Based on a 1965 autobiographical novel by that supreme nostalgist J. B. Priestley, “Lost Empires” depicts the coming of age of a tongue-tied Yorkshire lad when he falls among actors. His education is complete when he marches off to the trenches of World War I.
“The old stage-for-life analogy is the basis of the piece,” says Colin Firth, the rising young star who plays the central character of “Lost Empires.” “The whole purpose of the theater is to play tricks on people’s imaginations, but no one falls for the tricks as quickly as actors. An entirely sane person, if there is such a thing, wouldn’t make a very good actor.”
Firth’s character, Richard Herncastle, is an oasis of sanity among a neurotic assemblage of tumblers, comedians, chanteuses, dancers and necromancers who travel an endless circuit of Empire Theatres, one in every town in England. Firth plays an aspiring artist who hires on as an assistant to his uncle, an acid-tongued magician (John Castle).

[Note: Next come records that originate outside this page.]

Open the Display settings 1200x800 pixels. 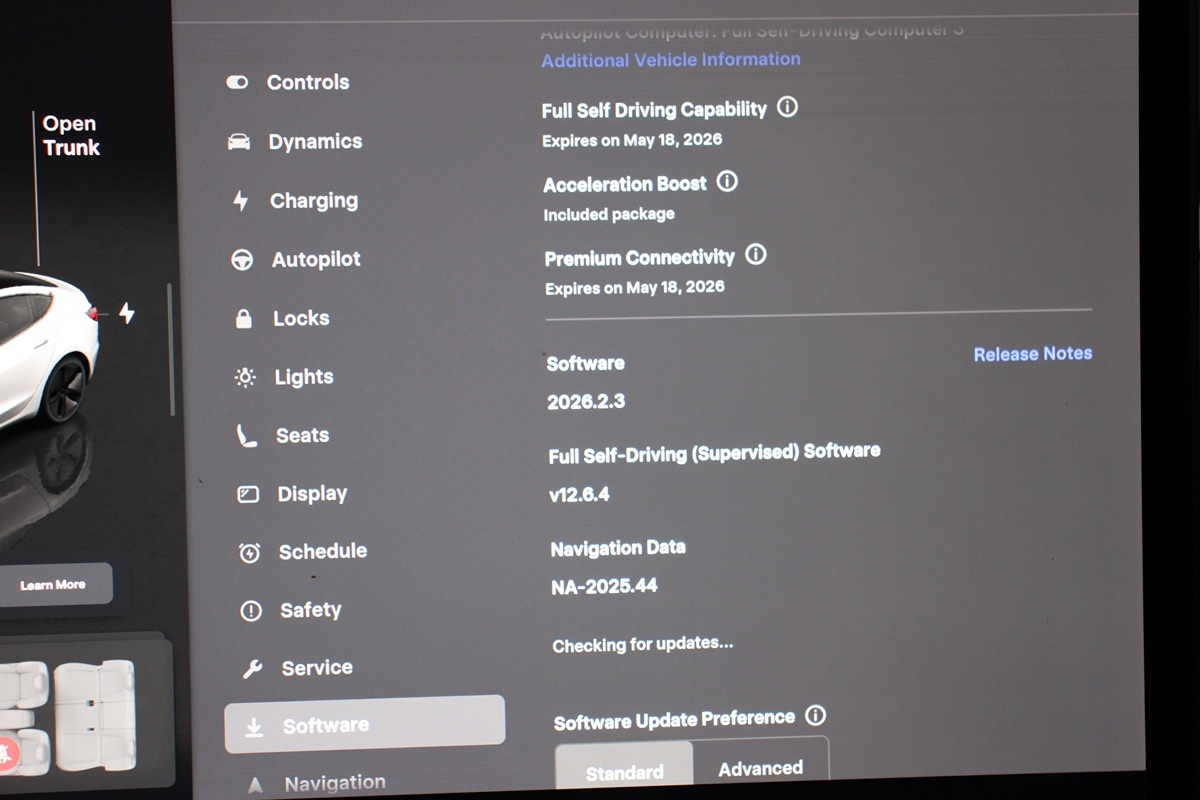(x=312, y=494)
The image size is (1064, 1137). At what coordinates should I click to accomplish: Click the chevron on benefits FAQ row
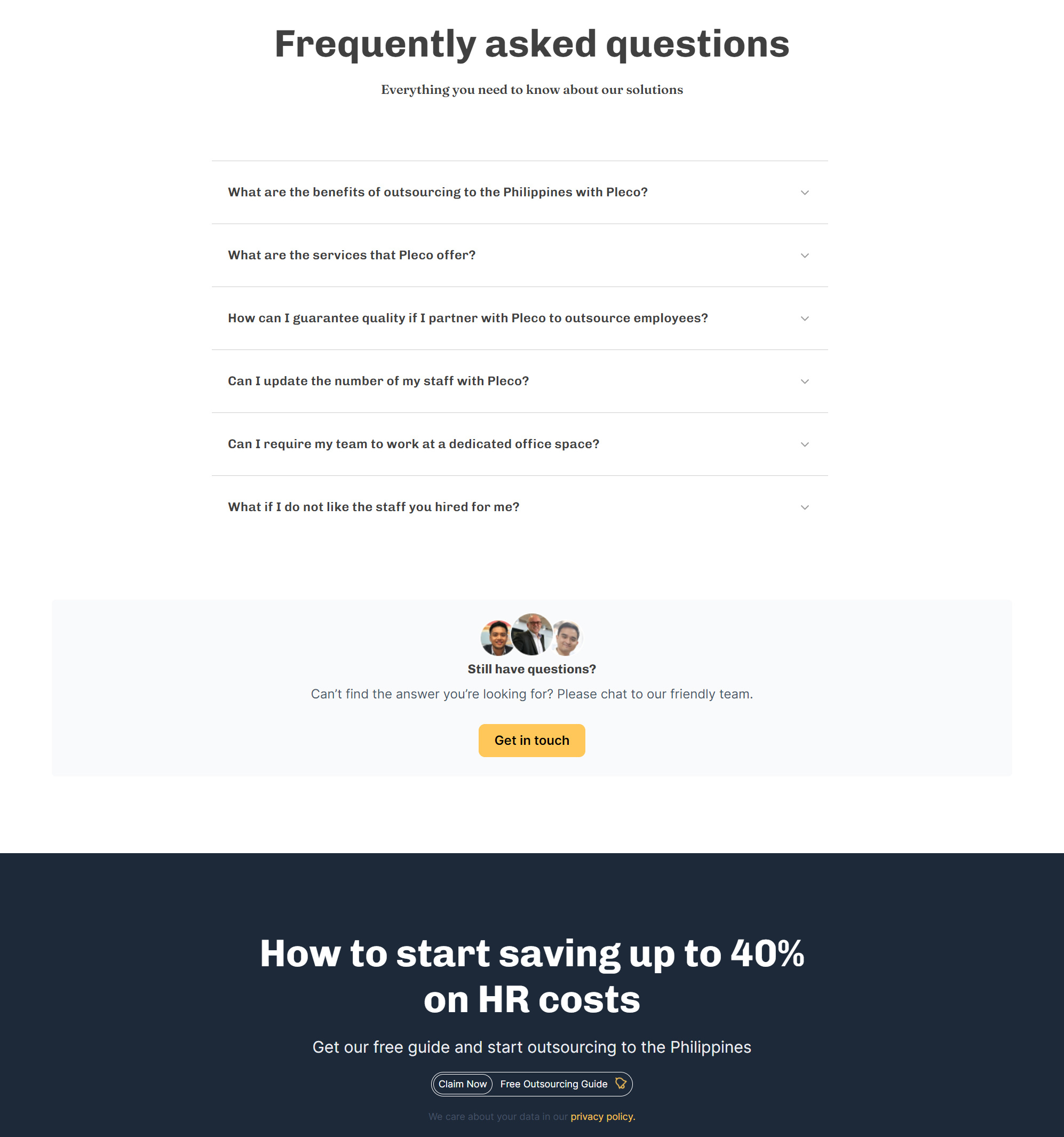(805, 192)

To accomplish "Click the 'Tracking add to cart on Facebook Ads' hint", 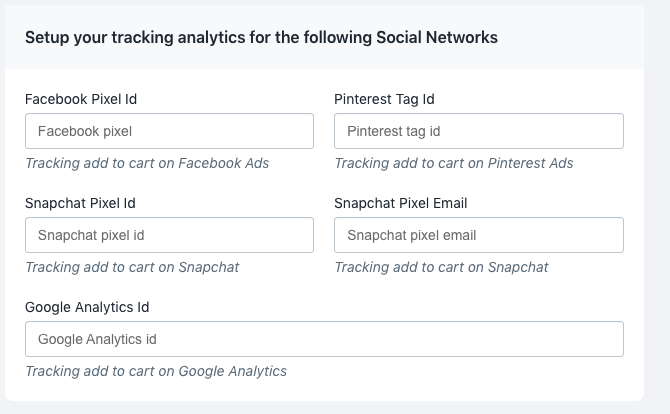I will tap(147, 163).
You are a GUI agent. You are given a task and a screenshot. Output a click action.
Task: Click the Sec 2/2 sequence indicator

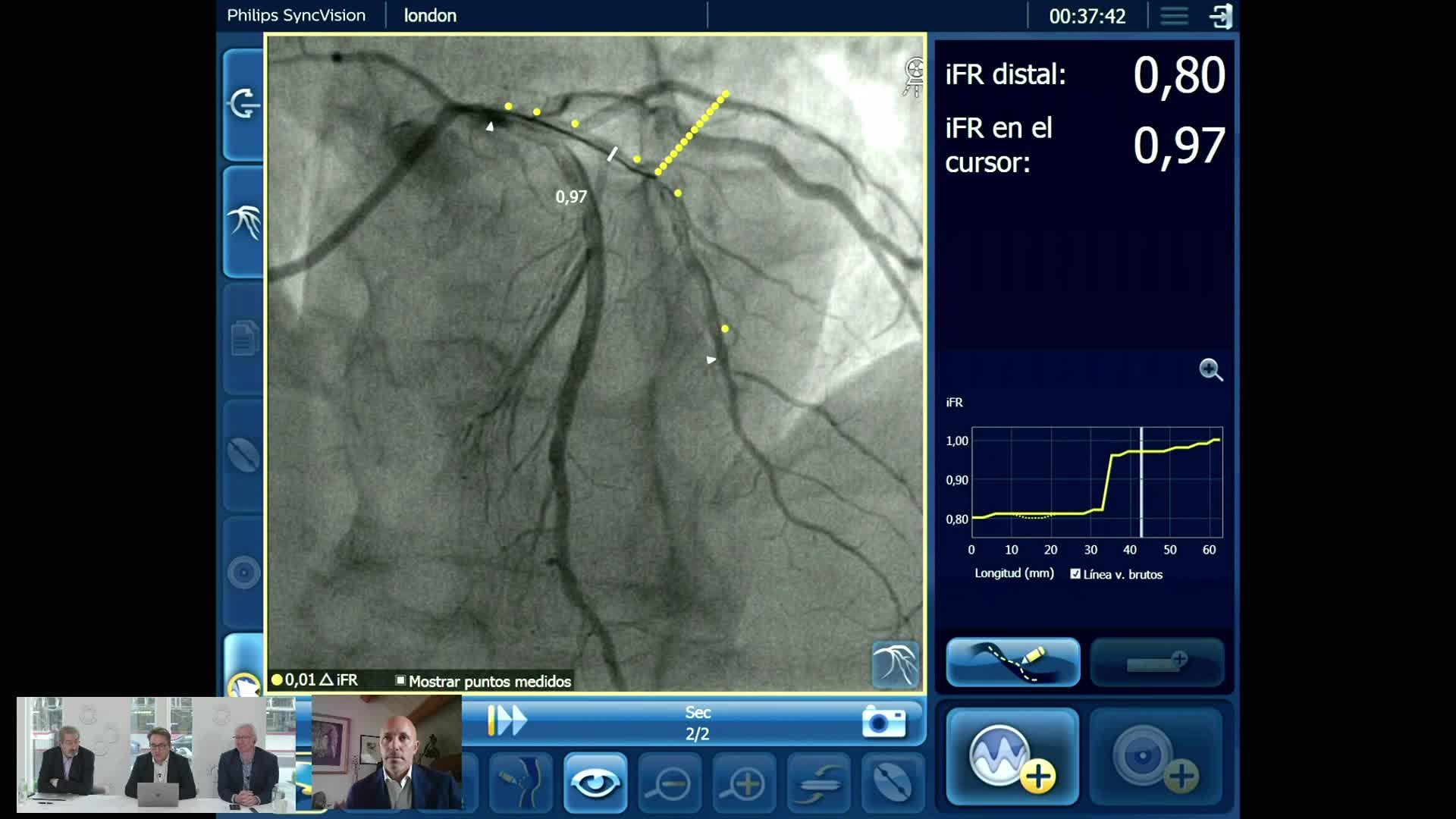pyautogui.click(x=697, y=723)
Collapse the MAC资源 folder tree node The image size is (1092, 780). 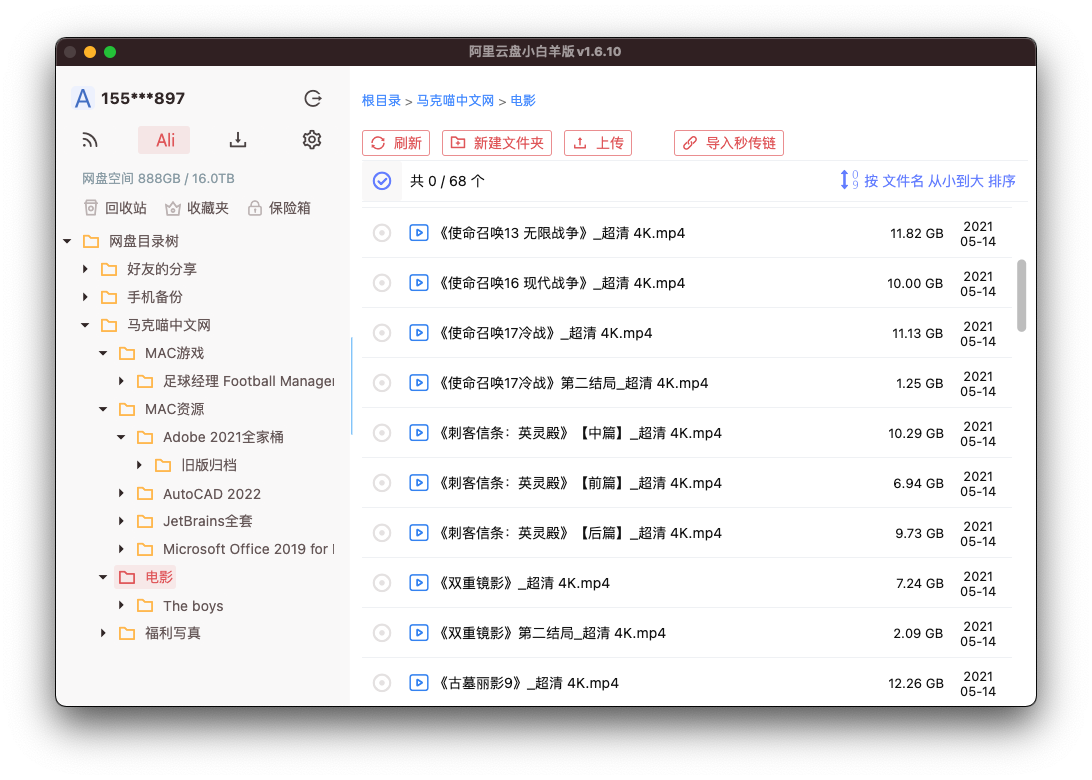coord(103,409)
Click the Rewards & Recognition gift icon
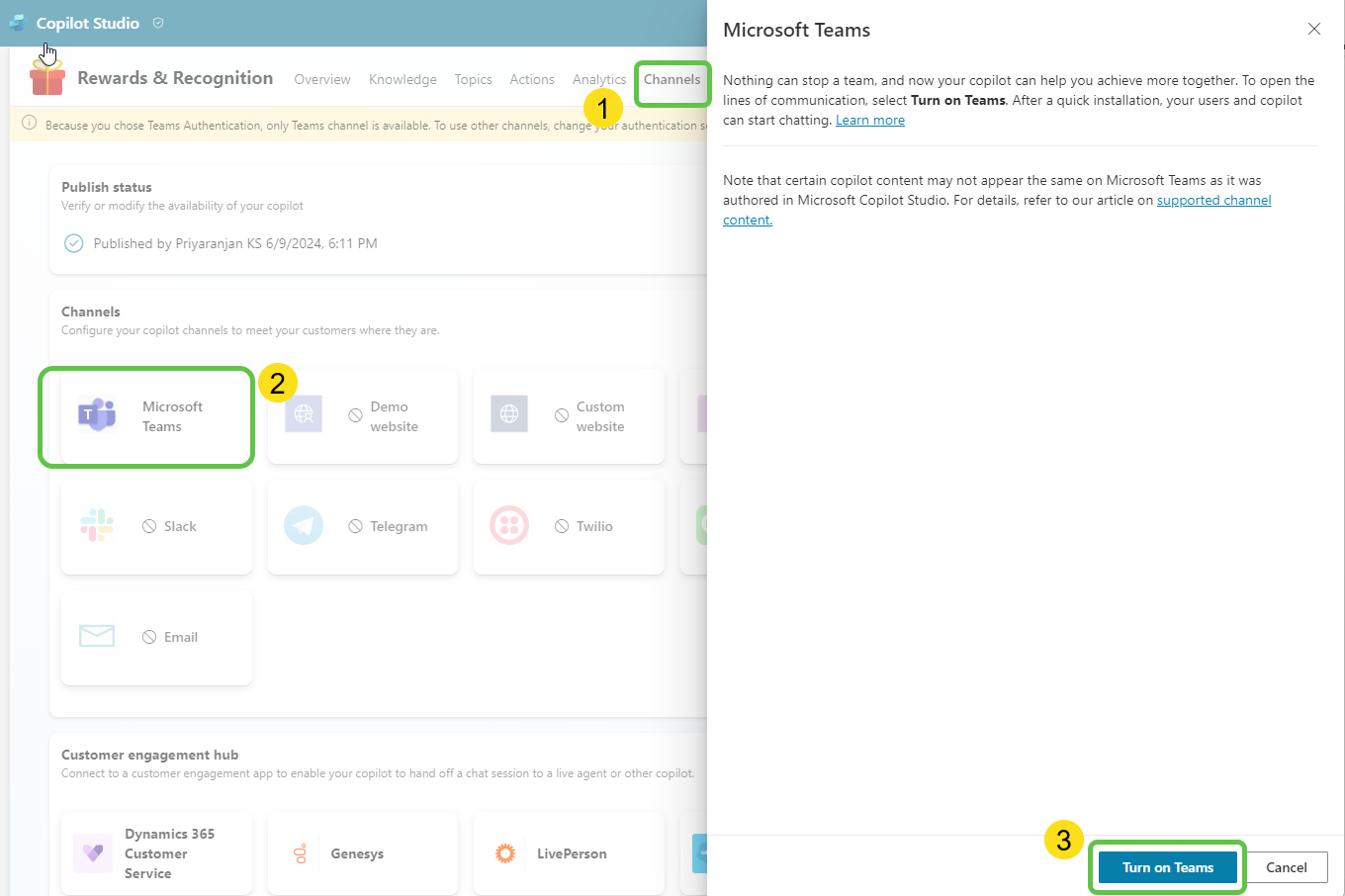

Firth is a lot more worldly wise than his character, who “hasn’t a clue about women.” His manner forthright, his gaze steady, Firth says of himself, “I have a certain amount of confidence in the sound of my own voice. I don’t melt and blush very easily.”
Firth’s first professional engagement was replacing Rupert Everett in the London stage production of “Another Country.” From playing that outspokenly homosexual role in the theater, Firth went on to play a straight supporting role in the 1984 film version.
“In drama school (London’s Drama Centre) I tended to get flamboyant characters, paranoids and psychos (Hamlet was his crowning achievement as a student). Since then, I’ve been astonished to find myself playing naive, sensitive, romantic young chaps.”
Firth played Armand in a 1984 CBS television remake of “Camille.” He will be seen later this year in two British films, “1919” and “A Month in the Country.” In both, as in “Lost Empires” and several other recent British TV roles, Firth appears more or less naive, sensitive, romantic and above all young.
Every handsome young actor, from Lord Laurence Olivier (who had a role in the first installment of “Lost Empires”) down to Firth, has had to pass through the stage of playing these humorless youths. Still, such a problem never occurred to Firth when at age 14, he recalls, “I announced to myself and everyone else that I would become an actor.
“I’m not sure how serious I was at first. It was a nice thing to be able to say at school. It was a good way to abdicate responsibility for academic matters. I had no idea what acting as a way of life entailed.”
Firth’s father was a teacher who liked changes of scene. So the boy was brought up in such diverse places as Nigeria, Southern England and St. Louis. St. Louis was the “most hideous memory” in Firth’s childhood because “I was a precocious brat with grass-stained knees who was too proud to be silent.”
At 18, the unprepared would-be actor arrived in London and joined the amateur National Youth Theatre. He immediately got cast as “third fairy on the left” in “A Midsummer Night’s Dream.”
After the play’s run ended, he stayed on at the theater answering the stage door phone. “I sat in a tiny cubbyhole taking calls to and from quite famous people, alone in the building and alone in London.”
He avoided cracking up by winning a job as tea-maker in the wardrobe department of Olivier’s National Theatre. From this glamorous position, so close to the roar of the greasepaint if not to the smell of the crowd, he advanced to drama school, to “Hamlet” and now to poor Richard Herncastle of Priestley’s “Lost Empires.”
Until recently, Priestley was out of fashion. Once one of England’s most popular novelists and playwrights, by the 1960s he seemed lightweight, “suburban” and middle-class. In the Thatcher years, though, comfortable virtue is prized over unsettling experiments, and Priestley’s well-made work has been widely revived. Perhaps his best known play is “The Good Companions,” also about the life of touring actors. “Priestley is a very accessible writer,” Firth says.
“ ‘Lost Empires’ took a solid year to film,” he recalls. “Not on and off--more like, on and on. I’d never toured in a repertory company, so making this was a little like rep for me--and also a little like a life sentence.”